A nurse in a mental health clinic is conducting a staff education session on schizophrenia. Which of the following manifestations should the nurse identify as negative symptoms? (Select all that apply.)
- A. Delusions
- B. Hallucinations
- C. Anhedonia
- D. Poor judgment
- E. Blunt affect
Correct Answer: C, E
Rationale: The correct manifestations for negative symptoms of schizophrenia are C: Anhedonia and E: Blunt affect. Anhedonia refers to the inability to feel pleasure, which is a common negative symptom. Blunt affect is a reduction in the range and intensity of emotional expression, another classic negative symptom. Delusions (A) and hallucinations (B) are positive symptoms involving distorted perceptions and beliefs. Poor judgment (D) is a cognitive symptom, not specific to schizophrenia. The absence of options F and G means they are not applicable to this question.

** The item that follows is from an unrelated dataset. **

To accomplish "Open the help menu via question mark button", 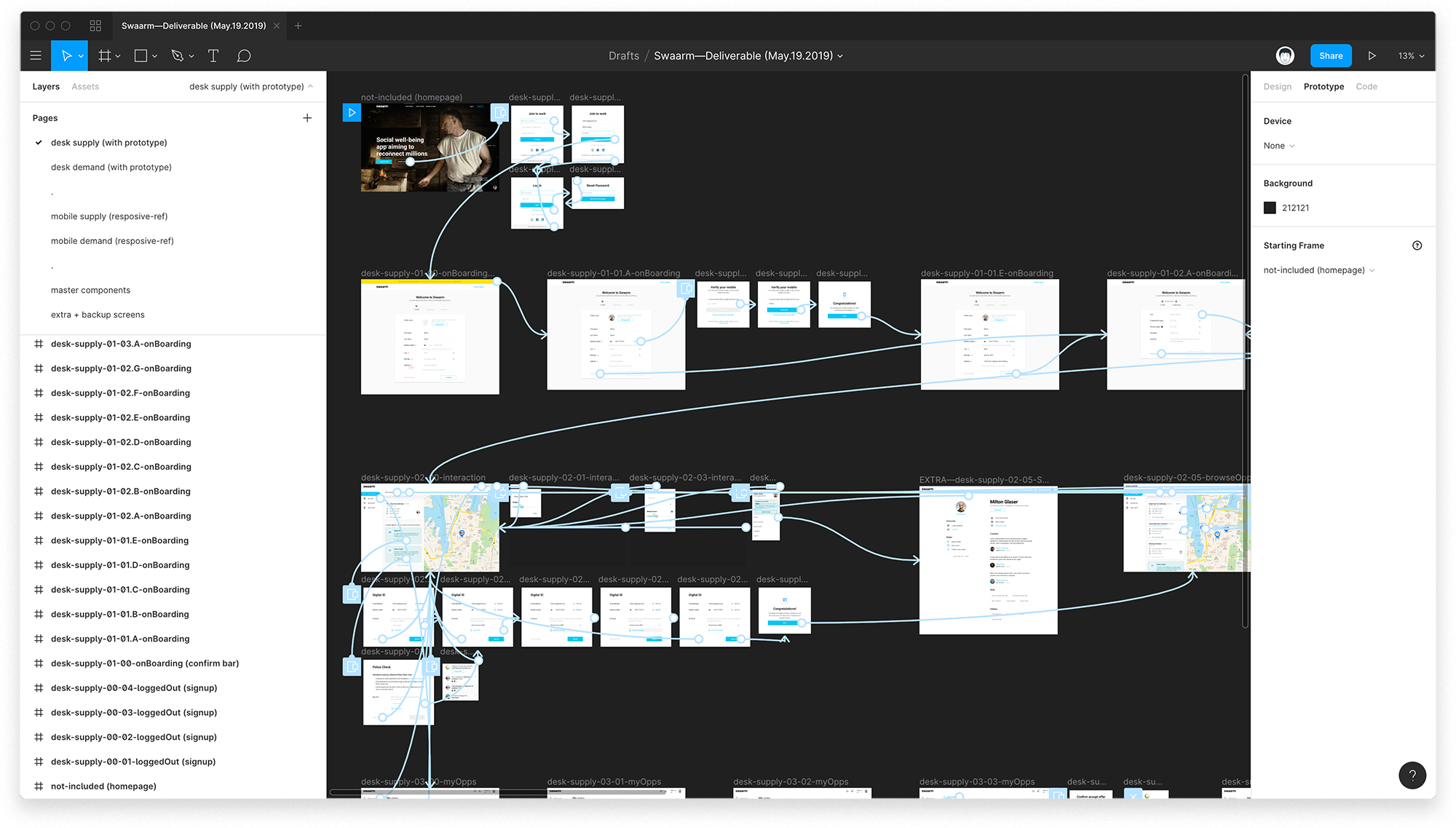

A home-health nurse is assessing a client who has obsessive-compulsive disorder (OCD) and finds that the client demonstrates constant repetitive cleaning. The nurse knows that this behavior is an attempt to accomplish which of the following?
- A. Decrease anxiety
- B. Prevent aggressive and impulsive behaviors
- C. Manipulate others
- D. Decrease the time available for interaction with people
Correct Answer: A
Rationale: The correct answer is A: Decrease anxiety. The repetitive cleaning behavior in OCD is a manifestation of the client's attempt to reduce anxiety caused by intrusive thoughts or obsessions. This behavior provides temporary relief from anxiety by creating a sense of control. Choice B is incorrect because OCD cleaning behaviors are not primarily aimed at preventing aggressive or impulsive behaviors. Choice C is incorrect as the cleaning behavior is not typically a form of manipulation. Choice D is incorrect as the primary goal of the behavior is not to decrease interaction time but to manage anxiety.
A nurse is assessing a family as a system. Which of the following factors should the nurse include when assessing sociocultural context?
- A. The sense of self among individual family members
- B. The future goals of the family
- C. The roles of family members
- D. The family's religious practices
Correct Answer: D
Rationale: The correct answer is D: The family's religious practices. When assessing sociocultural context, understanding the family's religious practices is essential as it influences beliefs, values, behaviors, and interactions within the family system. Religious practices can shape decision-making processes and coping strategies. A: The sense of self focuses on individual identity rather than the collective family system. B: Future goals pertain to the family's aspirations and plans, which are important but not directly related to sociocultural context. C: Roles of family members are significant in understanding family dynamics but do not capture the broader sociocultural influences.